**EXERCISE MATERIAL:**

◇ ◇ ◇ ◇

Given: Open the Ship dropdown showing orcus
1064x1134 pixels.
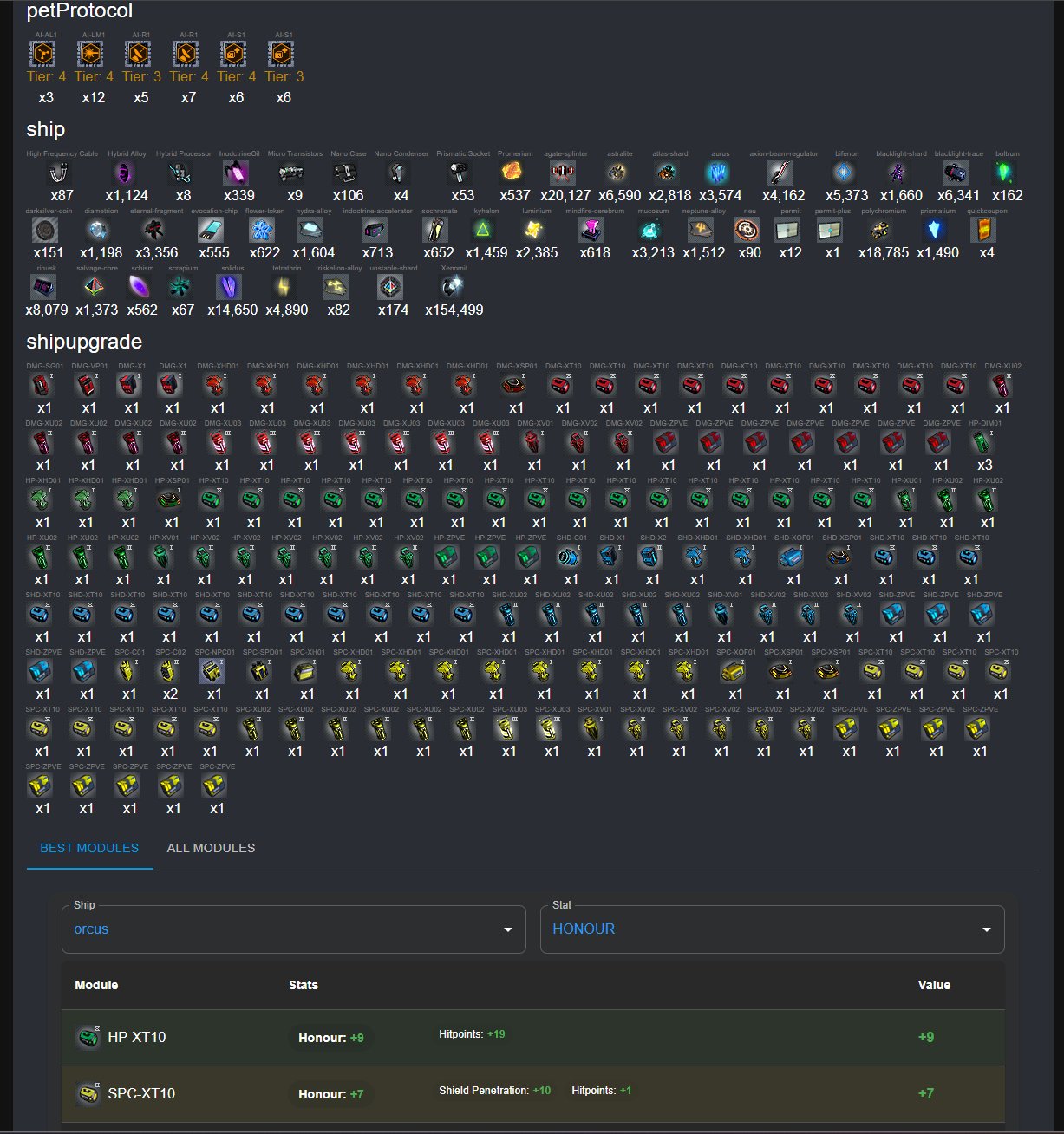Looking at the screenshot, I should point(293,929).
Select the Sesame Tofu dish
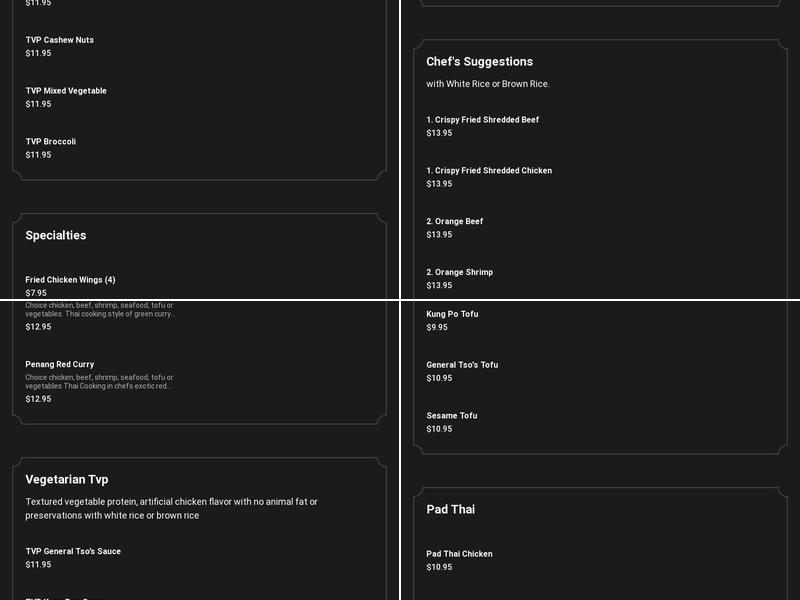Screen dimensions: 800x600 [x=452, y=416]
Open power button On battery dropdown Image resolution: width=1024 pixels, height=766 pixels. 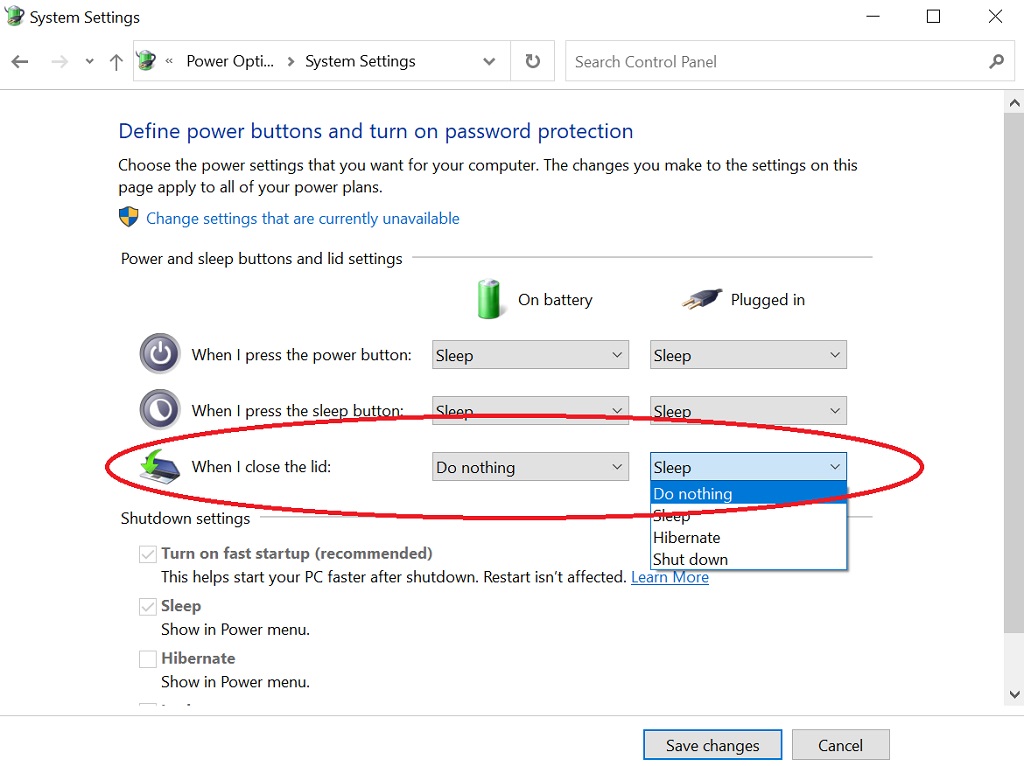[x=530, y=355]
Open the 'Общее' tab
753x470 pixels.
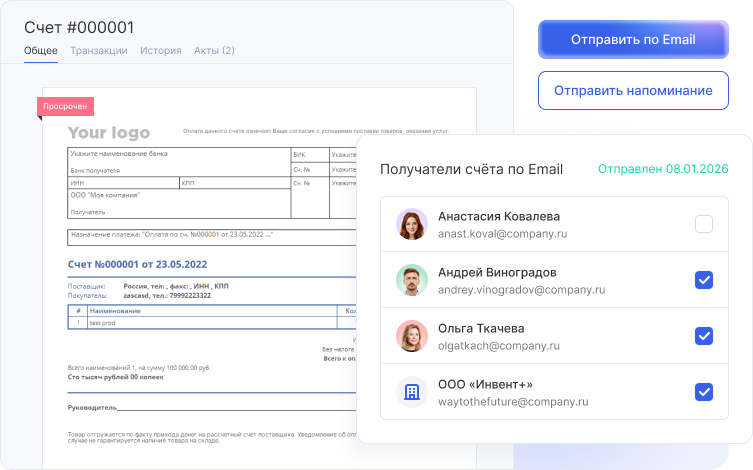[x=41, y=50]
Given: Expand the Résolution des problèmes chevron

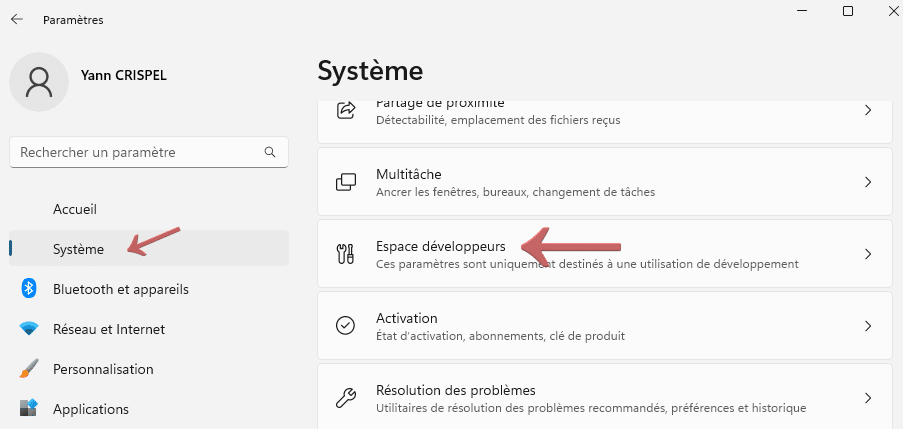Looking at the screenshot, I should point(867,398).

◇ ◇ ◇ ◇

**PROBLEM:** Here the job is to retype exactly the lines that start at the one containing "Given: Expand the" and run through the end of the records above, leaving out pictures.

**TASK RESULT:**
Given: Expand the Résolution des problèmes chevron

Looking at the screenshot, I should point(867,398).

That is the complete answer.